THE PROBLEM: Set down exactly the lines below between the line holding "Instruction: Open the apps" and the line holding "Given: Click the AWS logo", inclusive; no other line belongs in the answer.

DATA RECORDS Block Start

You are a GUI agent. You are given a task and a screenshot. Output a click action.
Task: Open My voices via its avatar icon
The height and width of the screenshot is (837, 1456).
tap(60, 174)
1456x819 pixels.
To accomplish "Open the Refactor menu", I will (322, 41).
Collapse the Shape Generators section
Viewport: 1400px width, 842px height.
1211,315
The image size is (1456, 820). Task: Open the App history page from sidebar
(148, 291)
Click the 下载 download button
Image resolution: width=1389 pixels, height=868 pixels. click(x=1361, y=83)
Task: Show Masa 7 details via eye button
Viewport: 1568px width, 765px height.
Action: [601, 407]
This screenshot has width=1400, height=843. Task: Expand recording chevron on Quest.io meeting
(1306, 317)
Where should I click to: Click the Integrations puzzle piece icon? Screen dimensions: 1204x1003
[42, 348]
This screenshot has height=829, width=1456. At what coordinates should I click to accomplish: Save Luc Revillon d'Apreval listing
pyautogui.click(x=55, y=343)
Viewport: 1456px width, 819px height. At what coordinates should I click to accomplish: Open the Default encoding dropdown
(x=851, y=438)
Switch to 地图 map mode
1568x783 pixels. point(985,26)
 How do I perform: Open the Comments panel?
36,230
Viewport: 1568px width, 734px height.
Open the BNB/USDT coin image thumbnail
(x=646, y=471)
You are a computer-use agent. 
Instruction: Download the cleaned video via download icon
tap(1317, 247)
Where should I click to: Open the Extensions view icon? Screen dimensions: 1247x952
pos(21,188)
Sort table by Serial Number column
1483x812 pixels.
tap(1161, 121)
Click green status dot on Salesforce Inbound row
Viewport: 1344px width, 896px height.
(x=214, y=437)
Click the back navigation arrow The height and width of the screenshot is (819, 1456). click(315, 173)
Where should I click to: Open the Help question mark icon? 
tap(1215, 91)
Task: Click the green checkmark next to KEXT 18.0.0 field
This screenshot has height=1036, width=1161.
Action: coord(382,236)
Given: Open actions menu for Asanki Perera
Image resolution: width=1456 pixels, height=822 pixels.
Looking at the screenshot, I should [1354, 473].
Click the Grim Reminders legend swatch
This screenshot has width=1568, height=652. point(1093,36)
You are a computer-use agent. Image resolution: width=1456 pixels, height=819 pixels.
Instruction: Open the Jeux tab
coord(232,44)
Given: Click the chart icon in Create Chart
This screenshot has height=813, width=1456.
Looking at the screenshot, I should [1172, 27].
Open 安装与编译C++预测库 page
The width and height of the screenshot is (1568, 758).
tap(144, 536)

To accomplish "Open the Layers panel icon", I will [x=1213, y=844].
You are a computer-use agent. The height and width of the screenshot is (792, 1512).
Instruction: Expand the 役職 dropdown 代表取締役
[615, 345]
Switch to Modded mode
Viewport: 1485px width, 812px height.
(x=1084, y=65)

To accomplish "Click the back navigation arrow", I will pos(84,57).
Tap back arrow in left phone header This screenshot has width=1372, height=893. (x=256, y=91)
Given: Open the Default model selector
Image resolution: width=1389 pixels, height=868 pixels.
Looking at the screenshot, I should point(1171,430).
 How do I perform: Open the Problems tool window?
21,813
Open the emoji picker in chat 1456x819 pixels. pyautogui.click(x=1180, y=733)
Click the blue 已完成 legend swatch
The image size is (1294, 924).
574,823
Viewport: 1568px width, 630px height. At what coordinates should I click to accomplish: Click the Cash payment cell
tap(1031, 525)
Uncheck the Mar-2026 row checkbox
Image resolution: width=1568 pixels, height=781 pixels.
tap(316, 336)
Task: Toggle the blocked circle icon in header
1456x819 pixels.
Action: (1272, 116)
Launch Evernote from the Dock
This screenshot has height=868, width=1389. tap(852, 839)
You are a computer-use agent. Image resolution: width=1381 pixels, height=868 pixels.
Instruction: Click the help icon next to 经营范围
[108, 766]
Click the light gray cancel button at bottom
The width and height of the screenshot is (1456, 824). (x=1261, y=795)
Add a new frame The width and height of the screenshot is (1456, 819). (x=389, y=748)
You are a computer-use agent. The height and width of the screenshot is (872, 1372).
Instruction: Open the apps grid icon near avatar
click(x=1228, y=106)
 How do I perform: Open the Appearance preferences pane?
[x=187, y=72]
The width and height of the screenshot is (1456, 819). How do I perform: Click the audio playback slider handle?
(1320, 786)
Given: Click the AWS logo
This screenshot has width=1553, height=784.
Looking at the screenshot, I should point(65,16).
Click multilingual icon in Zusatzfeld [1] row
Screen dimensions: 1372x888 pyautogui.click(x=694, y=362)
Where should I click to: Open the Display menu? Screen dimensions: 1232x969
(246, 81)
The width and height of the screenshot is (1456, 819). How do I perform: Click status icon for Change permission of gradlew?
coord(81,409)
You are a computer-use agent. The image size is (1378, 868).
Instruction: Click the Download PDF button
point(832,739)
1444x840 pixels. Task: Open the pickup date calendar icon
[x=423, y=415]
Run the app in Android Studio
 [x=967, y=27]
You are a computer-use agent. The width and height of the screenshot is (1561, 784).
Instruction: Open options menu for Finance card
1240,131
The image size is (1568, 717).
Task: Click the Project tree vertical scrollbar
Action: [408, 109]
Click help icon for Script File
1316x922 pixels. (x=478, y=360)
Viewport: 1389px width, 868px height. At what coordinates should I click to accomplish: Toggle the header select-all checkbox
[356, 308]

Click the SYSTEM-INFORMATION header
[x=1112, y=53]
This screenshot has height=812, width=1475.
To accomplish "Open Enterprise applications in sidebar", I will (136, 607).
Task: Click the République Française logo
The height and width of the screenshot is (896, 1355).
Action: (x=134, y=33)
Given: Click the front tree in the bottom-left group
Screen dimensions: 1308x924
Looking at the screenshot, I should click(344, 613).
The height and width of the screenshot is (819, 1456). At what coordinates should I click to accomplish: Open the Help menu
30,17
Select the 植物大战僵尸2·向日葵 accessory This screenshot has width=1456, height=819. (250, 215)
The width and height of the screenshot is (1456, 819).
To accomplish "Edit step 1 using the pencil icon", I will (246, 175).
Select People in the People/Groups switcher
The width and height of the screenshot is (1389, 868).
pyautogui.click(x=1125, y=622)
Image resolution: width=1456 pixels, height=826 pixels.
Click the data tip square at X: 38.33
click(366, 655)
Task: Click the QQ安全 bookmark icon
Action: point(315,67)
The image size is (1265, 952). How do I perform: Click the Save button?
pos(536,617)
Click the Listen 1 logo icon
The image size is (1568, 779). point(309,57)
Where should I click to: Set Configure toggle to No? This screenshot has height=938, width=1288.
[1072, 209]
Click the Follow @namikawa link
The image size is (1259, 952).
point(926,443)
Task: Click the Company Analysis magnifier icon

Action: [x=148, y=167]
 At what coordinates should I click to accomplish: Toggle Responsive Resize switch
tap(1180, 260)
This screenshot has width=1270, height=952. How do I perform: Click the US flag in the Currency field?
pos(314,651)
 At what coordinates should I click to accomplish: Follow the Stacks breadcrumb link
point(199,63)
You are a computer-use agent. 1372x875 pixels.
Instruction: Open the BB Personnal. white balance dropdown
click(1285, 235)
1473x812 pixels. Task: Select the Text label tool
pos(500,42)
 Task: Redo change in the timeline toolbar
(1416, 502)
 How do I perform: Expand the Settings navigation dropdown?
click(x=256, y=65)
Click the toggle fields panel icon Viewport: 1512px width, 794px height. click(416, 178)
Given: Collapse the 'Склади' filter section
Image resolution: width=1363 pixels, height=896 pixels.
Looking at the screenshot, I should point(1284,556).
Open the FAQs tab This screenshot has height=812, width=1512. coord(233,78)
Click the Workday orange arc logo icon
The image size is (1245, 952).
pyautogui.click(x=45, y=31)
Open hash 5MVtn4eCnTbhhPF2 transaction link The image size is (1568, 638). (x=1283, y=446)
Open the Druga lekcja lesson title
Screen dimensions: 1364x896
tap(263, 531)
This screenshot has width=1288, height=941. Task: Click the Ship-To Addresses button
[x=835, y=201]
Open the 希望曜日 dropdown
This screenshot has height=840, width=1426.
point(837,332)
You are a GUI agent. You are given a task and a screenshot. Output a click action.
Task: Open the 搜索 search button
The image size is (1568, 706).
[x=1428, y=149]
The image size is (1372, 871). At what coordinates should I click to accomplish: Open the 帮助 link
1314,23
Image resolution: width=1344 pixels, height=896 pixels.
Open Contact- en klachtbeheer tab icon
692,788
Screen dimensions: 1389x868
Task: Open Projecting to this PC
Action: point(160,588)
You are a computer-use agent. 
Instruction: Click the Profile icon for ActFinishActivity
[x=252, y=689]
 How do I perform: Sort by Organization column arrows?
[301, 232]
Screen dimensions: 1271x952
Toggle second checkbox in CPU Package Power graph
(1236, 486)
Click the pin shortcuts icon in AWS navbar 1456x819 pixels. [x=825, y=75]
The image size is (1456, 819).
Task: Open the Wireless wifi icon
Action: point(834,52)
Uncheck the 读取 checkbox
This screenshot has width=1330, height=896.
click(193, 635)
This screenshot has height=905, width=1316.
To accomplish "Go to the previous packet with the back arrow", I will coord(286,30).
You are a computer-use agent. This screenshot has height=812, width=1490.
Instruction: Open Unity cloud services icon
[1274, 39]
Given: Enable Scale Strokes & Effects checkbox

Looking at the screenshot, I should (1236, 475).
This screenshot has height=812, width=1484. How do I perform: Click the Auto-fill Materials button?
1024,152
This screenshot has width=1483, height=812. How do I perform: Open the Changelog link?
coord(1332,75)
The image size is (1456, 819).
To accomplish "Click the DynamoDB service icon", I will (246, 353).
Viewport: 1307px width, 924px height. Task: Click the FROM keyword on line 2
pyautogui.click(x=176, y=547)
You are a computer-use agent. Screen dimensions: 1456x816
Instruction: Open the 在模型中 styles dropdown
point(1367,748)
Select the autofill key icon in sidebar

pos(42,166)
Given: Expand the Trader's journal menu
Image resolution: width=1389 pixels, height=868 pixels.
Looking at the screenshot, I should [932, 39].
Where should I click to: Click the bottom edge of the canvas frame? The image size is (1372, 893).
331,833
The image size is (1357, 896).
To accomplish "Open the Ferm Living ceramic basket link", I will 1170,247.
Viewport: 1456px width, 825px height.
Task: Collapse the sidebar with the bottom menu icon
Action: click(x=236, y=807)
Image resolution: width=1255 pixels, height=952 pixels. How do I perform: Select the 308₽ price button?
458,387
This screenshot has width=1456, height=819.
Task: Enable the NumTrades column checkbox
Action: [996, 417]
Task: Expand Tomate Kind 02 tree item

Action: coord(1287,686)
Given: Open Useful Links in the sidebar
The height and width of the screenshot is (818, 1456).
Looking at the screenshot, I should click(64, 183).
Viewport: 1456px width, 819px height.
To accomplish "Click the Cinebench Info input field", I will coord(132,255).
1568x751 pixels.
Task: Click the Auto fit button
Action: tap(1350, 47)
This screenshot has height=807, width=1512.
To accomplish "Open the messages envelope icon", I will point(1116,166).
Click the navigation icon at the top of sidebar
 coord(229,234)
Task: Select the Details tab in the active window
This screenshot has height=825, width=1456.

DATA RECORDS Block End

FINAL ANSWER:
Instruction: Open the apps grid icon near avatar
click(x=1228, y=106)
 How do I perform: Open the Appearance preferences pane?
[x=187, y=72]
The width and height of the screenshot is (1456, 819). How do I perform: Click the audio playback slider handle?
(1320, 786)
Given: Click the AWS logo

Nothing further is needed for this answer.